Witch Snitch


Sibeal Pounder (text),  Laura Ellen Anderson (illus.),  Witch Snitch: the inside scoop on the witches of Ritzy City, Bloomsbury,  1 Dec 2017, 272pp.,  $12.99 (pbk),  ISBN:  9781408892046

If ever a book could be described as ‘delightful’ I think this is it. And laugh-out-loud funny!

Given that this is a companion book to the Witch Wars series, it quickly becomes evident that there are things readers will have missed out on.  As readers dive into it, I think they’ll find themselves itching to go back and figure out how Tiga came to Sinkville, and how she found her friends and was selected as co-presenter of a Witchoween documentary.

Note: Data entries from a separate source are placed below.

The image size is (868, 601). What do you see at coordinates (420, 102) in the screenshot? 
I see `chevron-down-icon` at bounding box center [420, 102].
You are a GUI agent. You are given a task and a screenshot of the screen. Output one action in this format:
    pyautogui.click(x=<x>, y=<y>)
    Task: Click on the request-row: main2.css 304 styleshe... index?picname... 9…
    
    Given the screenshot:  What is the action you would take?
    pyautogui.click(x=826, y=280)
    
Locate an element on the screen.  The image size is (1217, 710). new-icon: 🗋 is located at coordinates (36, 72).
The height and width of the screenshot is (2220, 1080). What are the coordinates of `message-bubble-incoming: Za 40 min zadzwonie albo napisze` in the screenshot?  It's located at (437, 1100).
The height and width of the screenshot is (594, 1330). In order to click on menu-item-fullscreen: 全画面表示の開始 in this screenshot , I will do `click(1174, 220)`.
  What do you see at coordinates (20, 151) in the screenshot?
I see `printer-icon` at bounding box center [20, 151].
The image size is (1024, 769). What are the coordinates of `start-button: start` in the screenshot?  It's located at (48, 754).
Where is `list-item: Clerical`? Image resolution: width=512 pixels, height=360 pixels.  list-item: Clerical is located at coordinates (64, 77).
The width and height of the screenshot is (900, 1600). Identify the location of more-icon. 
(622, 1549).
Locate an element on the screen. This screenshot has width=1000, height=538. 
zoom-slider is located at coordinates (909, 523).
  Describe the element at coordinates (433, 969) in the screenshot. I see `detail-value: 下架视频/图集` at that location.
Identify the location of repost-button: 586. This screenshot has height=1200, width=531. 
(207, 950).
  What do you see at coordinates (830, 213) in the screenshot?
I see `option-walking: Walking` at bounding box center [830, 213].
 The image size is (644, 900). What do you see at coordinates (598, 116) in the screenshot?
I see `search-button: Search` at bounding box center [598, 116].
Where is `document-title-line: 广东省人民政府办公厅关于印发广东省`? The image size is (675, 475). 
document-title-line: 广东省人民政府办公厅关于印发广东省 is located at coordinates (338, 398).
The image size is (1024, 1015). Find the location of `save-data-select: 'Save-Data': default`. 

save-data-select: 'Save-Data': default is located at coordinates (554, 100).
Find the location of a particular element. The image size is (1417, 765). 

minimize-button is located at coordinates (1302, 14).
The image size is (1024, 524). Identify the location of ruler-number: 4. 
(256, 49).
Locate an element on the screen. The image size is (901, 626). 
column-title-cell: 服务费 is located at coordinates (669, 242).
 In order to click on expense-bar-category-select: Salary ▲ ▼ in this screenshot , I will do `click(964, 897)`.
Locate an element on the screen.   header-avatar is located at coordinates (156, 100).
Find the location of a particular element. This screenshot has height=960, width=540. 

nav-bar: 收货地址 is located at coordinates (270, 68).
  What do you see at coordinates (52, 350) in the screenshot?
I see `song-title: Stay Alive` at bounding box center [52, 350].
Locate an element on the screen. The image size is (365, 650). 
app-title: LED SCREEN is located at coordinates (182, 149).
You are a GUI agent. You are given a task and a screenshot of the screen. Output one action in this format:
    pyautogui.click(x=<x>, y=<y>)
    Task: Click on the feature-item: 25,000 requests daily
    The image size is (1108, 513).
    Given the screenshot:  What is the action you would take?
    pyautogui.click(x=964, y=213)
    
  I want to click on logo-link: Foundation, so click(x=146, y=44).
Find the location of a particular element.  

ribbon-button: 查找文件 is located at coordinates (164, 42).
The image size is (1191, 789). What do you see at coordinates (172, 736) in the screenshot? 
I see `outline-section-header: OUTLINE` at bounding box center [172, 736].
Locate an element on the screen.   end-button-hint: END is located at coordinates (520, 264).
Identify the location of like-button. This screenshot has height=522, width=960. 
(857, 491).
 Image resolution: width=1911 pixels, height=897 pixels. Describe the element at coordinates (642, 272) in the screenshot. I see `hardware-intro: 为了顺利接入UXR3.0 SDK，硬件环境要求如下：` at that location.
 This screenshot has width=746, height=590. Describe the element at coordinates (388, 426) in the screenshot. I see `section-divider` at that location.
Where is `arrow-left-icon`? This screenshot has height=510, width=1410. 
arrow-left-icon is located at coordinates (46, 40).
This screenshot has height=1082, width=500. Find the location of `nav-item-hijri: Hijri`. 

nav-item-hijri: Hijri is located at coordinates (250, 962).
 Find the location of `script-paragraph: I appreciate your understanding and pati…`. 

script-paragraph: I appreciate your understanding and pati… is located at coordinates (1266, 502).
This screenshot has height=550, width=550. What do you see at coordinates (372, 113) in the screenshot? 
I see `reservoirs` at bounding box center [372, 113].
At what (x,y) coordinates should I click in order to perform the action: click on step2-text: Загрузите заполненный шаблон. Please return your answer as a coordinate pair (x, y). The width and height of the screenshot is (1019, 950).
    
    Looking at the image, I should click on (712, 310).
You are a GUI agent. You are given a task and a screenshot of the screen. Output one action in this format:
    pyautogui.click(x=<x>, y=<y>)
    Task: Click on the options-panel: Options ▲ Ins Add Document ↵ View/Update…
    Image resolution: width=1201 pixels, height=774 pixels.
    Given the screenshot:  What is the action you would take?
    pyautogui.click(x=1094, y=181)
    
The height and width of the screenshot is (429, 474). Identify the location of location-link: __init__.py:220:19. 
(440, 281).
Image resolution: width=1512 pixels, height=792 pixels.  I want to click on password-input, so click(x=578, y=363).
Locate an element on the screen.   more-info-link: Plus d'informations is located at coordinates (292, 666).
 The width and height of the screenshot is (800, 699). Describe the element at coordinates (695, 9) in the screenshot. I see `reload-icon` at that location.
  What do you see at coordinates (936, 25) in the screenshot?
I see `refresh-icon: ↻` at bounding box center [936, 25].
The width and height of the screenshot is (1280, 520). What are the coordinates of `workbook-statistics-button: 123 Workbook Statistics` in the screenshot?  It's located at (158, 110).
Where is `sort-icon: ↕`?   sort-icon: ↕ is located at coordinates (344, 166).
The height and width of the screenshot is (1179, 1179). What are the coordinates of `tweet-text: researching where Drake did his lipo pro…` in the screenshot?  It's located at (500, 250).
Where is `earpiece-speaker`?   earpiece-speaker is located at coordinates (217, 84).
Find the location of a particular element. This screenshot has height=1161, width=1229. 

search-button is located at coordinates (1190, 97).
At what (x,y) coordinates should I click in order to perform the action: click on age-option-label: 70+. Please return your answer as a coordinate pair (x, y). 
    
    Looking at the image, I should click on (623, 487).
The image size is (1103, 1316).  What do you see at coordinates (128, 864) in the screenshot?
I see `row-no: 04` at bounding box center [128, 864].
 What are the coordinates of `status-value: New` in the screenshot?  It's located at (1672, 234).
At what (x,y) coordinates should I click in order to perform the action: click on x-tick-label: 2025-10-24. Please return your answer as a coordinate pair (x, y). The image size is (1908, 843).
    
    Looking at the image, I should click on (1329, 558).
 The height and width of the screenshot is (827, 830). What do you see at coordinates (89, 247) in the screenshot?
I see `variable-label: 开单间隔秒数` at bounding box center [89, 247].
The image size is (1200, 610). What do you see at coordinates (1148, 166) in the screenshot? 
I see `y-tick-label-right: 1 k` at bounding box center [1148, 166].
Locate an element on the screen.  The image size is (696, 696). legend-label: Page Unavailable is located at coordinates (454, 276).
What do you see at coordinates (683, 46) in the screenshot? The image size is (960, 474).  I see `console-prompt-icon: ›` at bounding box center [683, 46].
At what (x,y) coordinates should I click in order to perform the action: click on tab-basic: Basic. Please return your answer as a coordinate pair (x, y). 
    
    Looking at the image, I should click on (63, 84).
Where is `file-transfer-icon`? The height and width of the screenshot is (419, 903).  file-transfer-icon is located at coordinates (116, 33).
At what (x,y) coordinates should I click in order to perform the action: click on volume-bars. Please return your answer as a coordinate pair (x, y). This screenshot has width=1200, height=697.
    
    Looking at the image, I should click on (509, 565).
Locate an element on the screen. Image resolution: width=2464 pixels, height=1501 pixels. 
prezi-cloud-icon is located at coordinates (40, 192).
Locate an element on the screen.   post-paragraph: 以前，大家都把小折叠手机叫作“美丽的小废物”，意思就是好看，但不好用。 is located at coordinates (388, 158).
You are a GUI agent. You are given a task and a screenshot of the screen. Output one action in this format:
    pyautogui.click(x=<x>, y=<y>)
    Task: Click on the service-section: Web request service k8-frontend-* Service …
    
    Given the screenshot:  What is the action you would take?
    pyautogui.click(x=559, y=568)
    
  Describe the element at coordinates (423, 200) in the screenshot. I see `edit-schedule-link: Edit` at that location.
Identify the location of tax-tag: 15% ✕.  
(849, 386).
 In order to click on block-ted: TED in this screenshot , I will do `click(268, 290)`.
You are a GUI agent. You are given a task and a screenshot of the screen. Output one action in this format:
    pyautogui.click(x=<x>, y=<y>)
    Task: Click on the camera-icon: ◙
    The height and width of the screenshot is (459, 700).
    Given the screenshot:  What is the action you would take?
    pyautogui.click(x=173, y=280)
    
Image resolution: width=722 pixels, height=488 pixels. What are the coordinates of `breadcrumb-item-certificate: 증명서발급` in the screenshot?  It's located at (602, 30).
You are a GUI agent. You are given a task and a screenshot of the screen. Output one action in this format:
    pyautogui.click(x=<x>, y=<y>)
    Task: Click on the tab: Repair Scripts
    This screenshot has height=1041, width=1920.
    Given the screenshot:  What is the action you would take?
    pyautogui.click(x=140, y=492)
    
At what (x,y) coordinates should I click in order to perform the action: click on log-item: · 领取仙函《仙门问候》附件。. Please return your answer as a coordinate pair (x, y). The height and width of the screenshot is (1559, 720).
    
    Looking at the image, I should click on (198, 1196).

While Witchoween might have an obvious basis in Halloween, it is a celebration of witches and can happen at any time. The Witchoween documentary features five interesting witches, with Tiga and Fran, the Fairy, co-presenting the documentary.

From what I can gather, Tiga is the reader’s view into this world as she’s only recently learned (compared to everyone else) she’s a witch. As the series progresses, and readers discover more about this world, so does Tiga. Tiga is a strong character with her own ideas, but still eager to learn about her new world.

Pounder writes strong friendships that will have new readers keen to explore earlier books in the series for all the background to them.  Her dialogue is funny, fast-paced and incredibly creative as she transplants familiar things into Tiga’s new world.

As Witchoween is a celebration of all witches, I loved learning about five very fun, weird and diverse witches. In each Witchoween meeting Tiga lists five things no one knows about each witch, plus some interesting titbits you would not expect; like how to write a song for your party. Witch Snitch encourages creativity and a little bit of silliness, which is always necessary I think!

Last, I need to point out the absolute fun that is the illustrations by Anderson! Each female character is drawn wildly different, and every single one brought a smile to my face!

In the end there’s a wonderful surprise for Tiga and readers that emphasises the power of female friendships – which are at the heart of this book.